START Material provided
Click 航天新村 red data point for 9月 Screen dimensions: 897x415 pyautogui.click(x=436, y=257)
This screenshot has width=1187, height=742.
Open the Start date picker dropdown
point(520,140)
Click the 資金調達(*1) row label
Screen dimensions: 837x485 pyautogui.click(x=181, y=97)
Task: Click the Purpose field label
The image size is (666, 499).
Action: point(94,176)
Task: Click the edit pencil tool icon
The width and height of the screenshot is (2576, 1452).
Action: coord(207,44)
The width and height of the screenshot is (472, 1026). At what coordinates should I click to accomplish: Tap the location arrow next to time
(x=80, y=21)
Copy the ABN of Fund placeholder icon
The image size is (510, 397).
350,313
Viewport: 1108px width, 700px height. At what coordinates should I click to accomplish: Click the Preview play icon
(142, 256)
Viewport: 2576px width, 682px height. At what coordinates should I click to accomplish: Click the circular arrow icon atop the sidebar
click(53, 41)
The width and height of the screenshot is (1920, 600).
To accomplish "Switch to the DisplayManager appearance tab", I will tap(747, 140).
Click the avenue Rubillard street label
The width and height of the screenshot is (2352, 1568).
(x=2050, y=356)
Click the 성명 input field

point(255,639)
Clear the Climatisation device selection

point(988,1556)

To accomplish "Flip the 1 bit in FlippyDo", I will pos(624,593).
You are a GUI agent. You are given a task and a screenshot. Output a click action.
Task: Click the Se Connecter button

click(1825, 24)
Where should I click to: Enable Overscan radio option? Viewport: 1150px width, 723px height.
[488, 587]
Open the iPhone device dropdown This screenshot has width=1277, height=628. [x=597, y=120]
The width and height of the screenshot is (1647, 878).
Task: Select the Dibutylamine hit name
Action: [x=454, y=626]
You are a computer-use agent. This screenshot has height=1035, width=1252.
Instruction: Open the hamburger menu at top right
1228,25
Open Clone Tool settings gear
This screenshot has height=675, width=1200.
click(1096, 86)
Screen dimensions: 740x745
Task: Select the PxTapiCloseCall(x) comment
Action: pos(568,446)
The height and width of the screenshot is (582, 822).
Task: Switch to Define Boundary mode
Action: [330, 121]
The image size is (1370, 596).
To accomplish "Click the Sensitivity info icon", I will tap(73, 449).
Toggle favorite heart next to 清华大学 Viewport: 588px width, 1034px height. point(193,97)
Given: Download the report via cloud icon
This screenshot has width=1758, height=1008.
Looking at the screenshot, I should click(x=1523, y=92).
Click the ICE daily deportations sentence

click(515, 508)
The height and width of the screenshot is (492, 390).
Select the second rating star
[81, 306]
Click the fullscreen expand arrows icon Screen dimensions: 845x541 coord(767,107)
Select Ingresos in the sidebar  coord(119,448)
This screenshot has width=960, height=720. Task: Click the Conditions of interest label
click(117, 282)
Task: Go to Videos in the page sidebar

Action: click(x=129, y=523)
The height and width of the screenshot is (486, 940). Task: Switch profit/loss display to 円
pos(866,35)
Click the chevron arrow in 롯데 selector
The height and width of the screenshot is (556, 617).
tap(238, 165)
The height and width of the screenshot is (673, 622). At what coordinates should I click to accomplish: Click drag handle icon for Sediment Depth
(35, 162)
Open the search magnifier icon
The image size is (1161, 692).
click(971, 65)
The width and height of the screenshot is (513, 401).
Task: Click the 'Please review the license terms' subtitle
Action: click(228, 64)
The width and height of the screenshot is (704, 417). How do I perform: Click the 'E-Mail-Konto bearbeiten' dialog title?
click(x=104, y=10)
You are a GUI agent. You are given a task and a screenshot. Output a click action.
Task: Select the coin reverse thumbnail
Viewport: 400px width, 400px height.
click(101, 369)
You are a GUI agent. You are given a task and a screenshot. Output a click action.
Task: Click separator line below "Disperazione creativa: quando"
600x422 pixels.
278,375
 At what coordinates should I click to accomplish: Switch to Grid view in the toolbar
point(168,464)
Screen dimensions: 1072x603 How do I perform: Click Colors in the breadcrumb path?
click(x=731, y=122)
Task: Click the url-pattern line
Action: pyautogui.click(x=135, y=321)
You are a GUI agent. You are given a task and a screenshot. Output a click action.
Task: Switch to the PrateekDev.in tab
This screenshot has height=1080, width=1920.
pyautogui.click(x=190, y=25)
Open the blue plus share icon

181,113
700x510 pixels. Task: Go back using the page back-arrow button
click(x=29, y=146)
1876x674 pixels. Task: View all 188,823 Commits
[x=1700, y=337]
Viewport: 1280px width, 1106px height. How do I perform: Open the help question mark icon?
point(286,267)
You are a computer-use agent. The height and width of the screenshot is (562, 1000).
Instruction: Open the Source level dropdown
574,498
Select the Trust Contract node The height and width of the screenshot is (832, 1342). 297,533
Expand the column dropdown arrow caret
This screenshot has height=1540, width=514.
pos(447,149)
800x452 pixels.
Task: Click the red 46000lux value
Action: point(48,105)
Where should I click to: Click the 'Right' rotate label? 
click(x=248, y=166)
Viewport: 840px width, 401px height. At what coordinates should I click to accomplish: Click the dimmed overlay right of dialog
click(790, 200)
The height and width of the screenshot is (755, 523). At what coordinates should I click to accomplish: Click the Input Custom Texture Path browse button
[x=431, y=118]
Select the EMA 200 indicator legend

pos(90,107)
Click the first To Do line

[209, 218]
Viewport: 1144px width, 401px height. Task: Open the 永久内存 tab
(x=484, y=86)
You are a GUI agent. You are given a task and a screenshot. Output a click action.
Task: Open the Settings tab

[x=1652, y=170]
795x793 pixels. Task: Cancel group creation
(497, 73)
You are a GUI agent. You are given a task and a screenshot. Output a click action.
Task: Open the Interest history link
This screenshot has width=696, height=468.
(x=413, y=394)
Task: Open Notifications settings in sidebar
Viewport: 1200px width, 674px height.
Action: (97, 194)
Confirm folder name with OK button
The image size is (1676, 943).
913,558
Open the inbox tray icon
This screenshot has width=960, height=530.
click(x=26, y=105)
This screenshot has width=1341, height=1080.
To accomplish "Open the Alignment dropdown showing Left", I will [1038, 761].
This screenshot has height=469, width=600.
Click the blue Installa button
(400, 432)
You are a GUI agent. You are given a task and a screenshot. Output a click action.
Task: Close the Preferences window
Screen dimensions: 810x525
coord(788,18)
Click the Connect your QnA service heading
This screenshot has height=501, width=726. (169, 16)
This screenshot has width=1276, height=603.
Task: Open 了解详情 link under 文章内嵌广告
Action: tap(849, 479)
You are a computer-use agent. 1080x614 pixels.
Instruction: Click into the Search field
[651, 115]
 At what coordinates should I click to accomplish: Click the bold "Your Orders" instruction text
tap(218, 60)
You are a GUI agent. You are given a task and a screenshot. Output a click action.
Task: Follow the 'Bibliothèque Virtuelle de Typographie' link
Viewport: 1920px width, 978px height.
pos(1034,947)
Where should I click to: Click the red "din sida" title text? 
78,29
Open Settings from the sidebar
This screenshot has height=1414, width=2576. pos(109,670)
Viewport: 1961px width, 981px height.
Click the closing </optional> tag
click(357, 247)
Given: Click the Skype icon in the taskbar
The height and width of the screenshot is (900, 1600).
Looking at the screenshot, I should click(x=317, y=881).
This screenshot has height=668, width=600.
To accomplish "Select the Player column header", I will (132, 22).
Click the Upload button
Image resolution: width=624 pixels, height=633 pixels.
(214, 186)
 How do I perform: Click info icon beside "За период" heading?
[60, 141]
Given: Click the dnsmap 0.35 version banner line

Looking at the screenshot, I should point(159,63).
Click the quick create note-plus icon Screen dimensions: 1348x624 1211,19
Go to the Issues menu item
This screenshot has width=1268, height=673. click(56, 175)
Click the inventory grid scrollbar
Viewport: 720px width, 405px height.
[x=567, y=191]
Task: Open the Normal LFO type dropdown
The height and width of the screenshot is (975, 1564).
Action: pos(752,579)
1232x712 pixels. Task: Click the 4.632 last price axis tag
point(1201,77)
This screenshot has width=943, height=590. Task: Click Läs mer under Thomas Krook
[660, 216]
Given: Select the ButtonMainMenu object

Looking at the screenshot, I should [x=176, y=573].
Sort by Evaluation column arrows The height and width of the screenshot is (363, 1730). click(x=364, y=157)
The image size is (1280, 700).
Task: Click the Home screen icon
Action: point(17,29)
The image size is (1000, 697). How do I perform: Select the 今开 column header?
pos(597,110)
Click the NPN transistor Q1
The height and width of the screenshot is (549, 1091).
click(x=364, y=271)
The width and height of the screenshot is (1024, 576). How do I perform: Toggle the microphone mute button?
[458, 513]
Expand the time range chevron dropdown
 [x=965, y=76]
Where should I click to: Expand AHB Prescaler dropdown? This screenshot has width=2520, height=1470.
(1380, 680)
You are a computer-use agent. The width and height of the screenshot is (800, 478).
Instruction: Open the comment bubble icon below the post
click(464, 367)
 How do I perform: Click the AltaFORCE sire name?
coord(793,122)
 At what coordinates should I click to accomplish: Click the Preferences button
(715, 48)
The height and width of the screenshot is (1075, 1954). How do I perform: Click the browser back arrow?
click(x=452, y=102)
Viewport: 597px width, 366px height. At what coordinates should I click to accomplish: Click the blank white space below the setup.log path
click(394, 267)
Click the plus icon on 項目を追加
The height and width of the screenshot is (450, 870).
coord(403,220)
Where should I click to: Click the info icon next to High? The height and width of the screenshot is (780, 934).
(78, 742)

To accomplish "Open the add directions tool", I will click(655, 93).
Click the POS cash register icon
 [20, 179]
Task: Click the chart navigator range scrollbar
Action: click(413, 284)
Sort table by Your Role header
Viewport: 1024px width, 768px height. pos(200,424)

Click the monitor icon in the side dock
END Material provided
■ Task objective ■
Within the data, tally each line containing the string "computer". Answer with the number by itself.

■ Output of the exercise ■
4